◆ Supplied data:
BEGIN

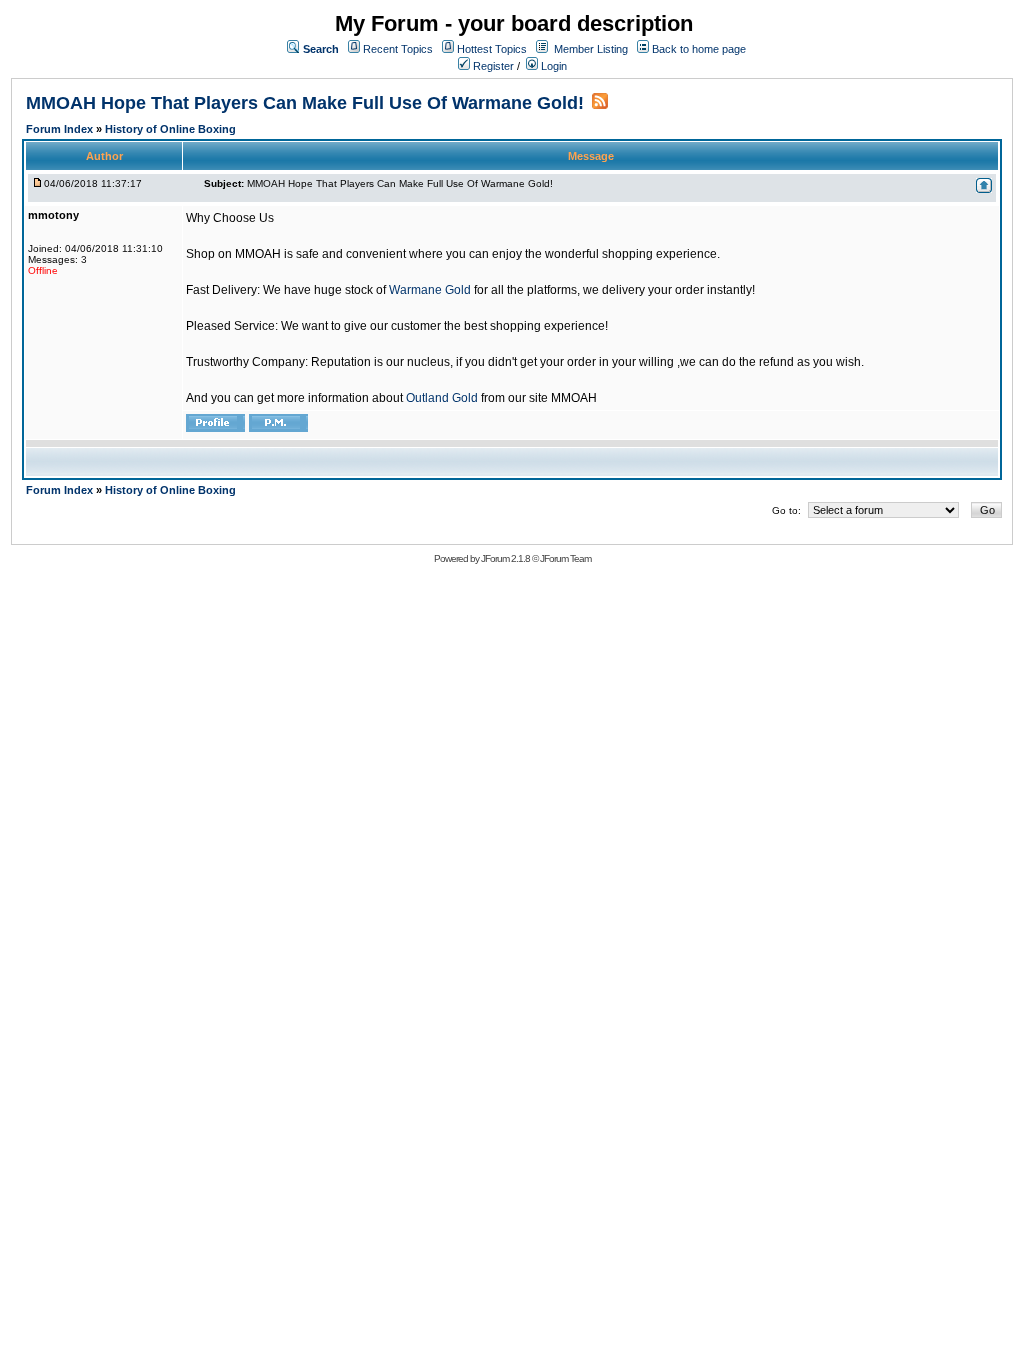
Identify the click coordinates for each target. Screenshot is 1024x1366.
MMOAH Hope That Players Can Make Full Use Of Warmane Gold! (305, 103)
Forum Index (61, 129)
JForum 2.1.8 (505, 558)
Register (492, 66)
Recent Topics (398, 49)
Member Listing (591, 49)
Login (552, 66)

END
BEGIN

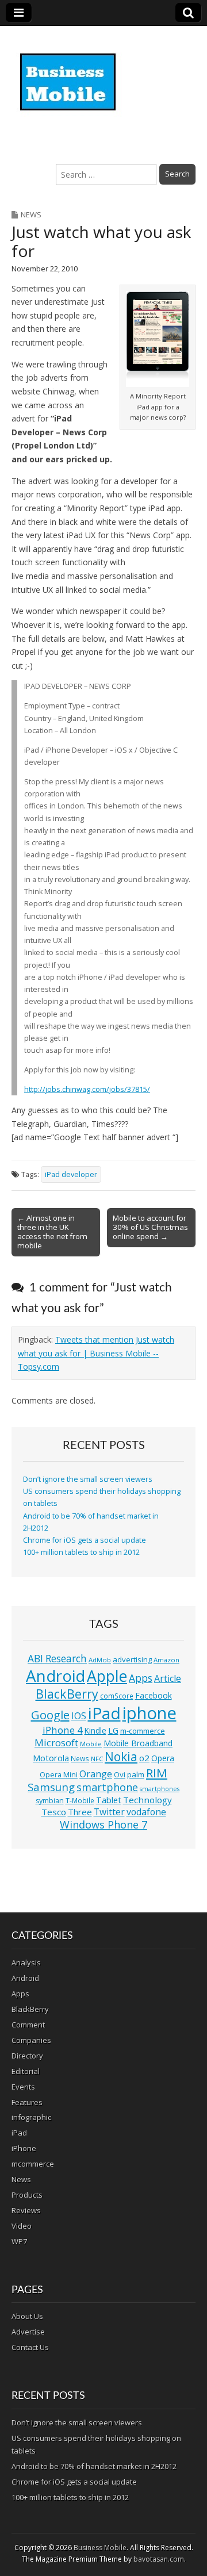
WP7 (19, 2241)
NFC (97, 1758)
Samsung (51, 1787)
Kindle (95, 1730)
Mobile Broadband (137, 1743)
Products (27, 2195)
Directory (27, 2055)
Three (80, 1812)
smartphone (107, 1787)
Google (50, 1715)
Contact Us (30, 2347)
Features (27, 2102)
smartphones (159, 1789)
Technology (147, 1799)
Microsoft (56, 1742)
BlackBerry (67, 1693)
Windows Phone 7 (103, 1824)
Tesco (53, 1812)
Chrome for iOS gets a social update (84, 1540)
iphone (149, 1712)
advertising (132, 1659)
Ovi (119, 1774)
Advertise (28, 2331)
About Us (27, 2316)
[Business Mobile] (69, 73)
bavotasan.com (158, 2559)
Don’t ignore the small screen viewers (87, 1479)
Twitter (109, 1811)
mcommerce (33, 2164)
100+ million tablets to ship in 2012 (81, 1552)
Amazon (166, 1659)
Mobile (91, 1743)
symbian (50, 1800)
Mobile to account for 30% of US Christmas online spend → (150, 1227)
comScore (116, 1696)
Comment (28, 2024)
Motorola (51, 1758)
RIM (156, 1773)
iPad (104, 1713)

END

◆ Directions for this task: All lines of the data above that include the word "Mobile" must be shown.

◆ Answer to the problem:
Mobile Broadband (137, 1743)
[Business Mobile] (69, 73)
Mobile (91, 1743)
Mobile to account for 30% of US Christmas online spend → (150, 1227)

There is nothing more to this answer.